[Extracto del conjunto de datos]
§

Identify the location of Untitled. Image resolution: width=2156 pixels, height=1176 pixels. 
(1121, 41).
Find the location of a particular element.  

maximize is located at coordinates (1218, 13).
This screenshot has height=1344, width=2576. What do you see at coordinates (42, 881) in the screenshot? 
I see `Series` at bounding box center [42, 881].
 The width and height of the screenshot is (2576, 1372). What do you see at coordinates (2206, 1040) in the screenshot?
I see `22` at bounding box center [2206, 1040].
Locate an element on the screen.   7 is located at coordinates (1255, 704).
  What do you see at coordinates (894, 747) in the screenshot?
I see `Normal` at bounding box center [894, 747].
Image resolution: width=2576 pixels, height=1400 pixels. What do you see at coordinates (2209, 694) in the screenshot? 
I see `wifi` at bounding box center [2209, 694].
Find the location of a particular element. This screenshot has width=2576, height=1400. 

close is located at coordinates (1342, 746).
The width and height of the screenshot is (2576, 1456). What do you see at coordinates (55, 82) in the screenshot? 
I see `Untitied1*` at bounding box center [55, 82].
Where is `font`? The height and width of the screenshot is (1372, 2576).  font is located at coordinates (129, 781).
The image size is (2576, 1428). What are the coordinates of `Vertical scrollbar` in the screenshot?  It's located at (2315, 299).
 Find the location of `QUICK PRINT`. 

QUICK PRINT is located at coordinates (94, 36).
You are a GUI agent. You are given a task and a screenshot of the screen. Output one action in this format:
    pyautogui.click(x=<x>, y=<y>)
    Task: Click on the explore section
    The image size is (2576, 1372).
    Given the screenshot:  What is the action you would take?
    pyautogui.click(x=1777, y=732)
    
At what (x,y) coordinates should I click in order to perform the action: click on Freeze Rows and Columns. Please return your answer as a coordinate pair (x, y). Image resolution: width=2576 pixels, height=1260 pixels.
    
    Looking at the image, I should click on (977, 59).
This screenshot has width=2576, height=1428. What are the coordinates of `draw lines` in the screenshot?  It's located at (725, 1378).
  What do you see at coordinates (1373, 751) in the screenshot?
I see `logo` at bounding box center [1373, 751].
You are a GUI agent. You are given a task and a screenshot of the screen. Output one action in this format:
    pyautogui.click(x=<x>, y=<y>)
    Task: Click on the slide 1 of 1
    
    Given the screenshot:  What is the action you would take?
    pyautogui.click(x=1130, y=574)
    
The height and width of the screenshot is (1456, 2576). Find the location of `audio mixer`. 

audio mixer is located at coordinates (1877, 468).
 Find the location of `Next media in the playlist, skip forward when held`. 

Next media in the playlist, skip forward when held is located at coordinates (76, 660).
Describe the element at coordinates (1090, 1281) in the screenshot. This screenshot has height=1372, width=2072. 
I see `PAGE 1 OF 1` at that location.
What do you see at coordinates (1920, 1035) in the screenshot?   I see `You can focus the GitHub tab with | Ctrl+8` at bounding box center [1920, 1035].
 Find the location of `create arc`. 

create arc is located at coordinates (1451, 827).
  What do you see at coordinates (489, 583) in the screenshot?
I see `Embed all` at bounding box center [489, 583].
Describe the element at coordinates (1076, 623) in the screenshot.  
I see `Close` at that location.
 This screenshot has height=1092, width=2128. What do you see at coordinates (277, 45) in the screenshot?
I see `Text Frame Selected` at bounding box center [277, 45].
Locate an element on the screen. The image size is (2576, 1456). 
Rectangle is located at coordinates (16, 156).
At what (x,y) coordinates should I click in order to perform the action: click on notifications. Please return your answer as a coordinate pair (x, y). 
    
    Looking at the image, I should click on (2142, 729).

§

* **Tarea**
Transcribe sin ningún cambio las líneas de los ítems de arriba, desde la que contiene "The image size is (2576, 1428)." hasta la que contiene "pyautogui.click(x=1777, y=732)", ambas incluidas.

* **Respuesta escrita**
The image size is (2576, 1428). What are the coordinates of `Vertical scrollbar` in the screenshot?  It's located at (2315, 299).
 Find the location of `QUICK PRINT`. 

QUICK PRINT is located at coordinates (94, 36).
You are a GUI agent. You are given a task and a screenshot of the screen. Output one action in this format:
    pyautogui.click(x=<x>, y=<y>)
    Task: Click on the explore section
    The image size is (2576, 1372).
    Given the screenshot:  What is the action you would take?
    pyautogui.click(x=1777, y=732)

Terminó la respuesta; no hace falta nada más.